Today was our scan. Baby A didn’t cooperate very well, so we will need to go back in 2 weeks for a repeat scan. They were able to get most of everything they needed, but they wanted better pictures of her face, hands, and additional pictures of her heart (even though they verified she has all 4 chambers, the ultrasound tech just wanted a clearer photo).
We found out that she is in the 54th percentile for growth. We got to see her moving around a little bit and just ultimately spent about an hour looking at her on the screen. When we were done, we met with Dr.F and discussed how everything looked, and our future plans with this pregnancy. I also had asked her to review Kenley’s autopsy report. When we first heard back, I was SO fresh in my grief that I can’t even tell you what the first doctor told us. The MFM told us something different from the first OB, and I thought it was a good idea to see what Dr.F said about it all.
She told us that we were given wrong information initially, and told us that she 100% believes that Kenley died of a blood clot to one of her umbilical arteries. She said this is extremely rare– 1:10,000. I feel comforted knowing that we have a solid answer, but I also feel the same in a sense? I assume that will always be there; what if I went earlier, what if I had an NST, could someone have given me an emergency C-section, etc etc. I will always think there was something else that could have been done; I am her mother and I couldn’t save her.
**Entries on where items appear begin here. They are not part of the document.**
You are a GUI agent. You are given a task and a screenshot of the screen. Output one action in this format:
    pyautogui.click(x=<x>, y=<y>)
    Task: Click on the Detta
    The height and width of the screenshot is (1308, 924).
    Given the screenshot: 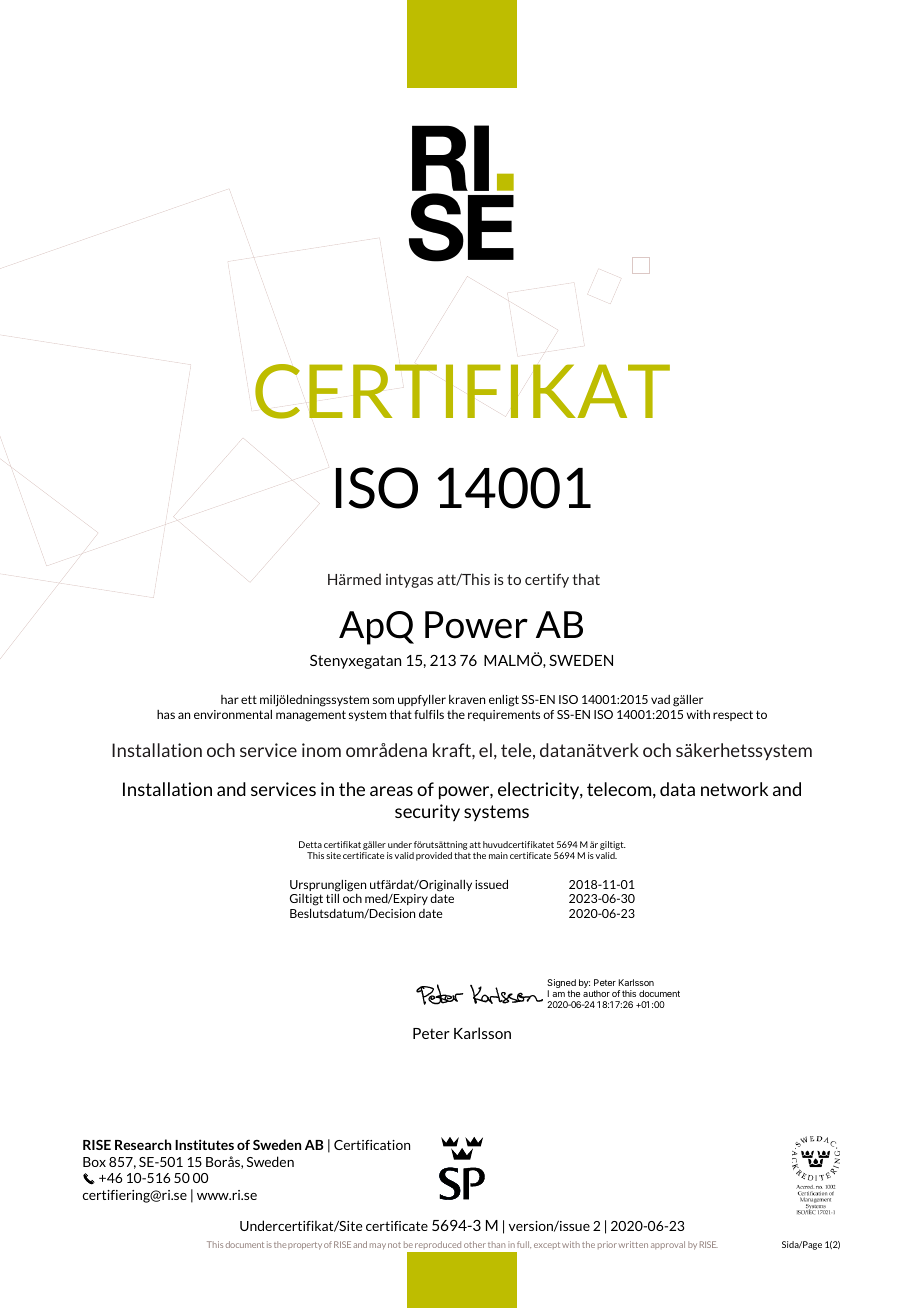 What is the action you would take?
    pyautogui.click(x=310, y=844)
As we talked with Dr.F she assured me that this is not going to happen in this pregnancy (I truly hope that my odds aren’t that fucked up that it could happen again…but…), and believes this is a completely freak thing that happened; a combination of Kenley’s hyper-coiled umbilical cord and the blood clot forming. She did however talk with me about clotting issues. She saw that we had a battery of tests ran at our initial OB visit (Lupas Anticoagulant, Anti Phospholipid Antibody, Beta 2 Glycoprotein) but told us that there are a few other tests that usually aren’t done on people unless there is a placental issue, and she thinks that this was enough of one to warrant the tests being done.
She also told me that she didn’t really want to run this test because it’s in the realm of “having too much information” i.e.- if it comes back positive, it could be a false positive, then we take the baby early, and the baby doesn’t survive because it was taken early when nothing was truly wrong. I understand what she’s saying, but I would rather have ALL the information. Ultimately she agreed and sent me down to the lab. She didn’t mention the names, but it was 6 vials.
Once again, the visit to the MFM proved tiresome and stressful but informative. I am in love with Dr.F and the way she handles our care. She spent time talking to us about so much related to baby A, and Kenley. When I cry, she gets teary eyed. I just shows me that she is human…and I really need a doctor who actually gets it.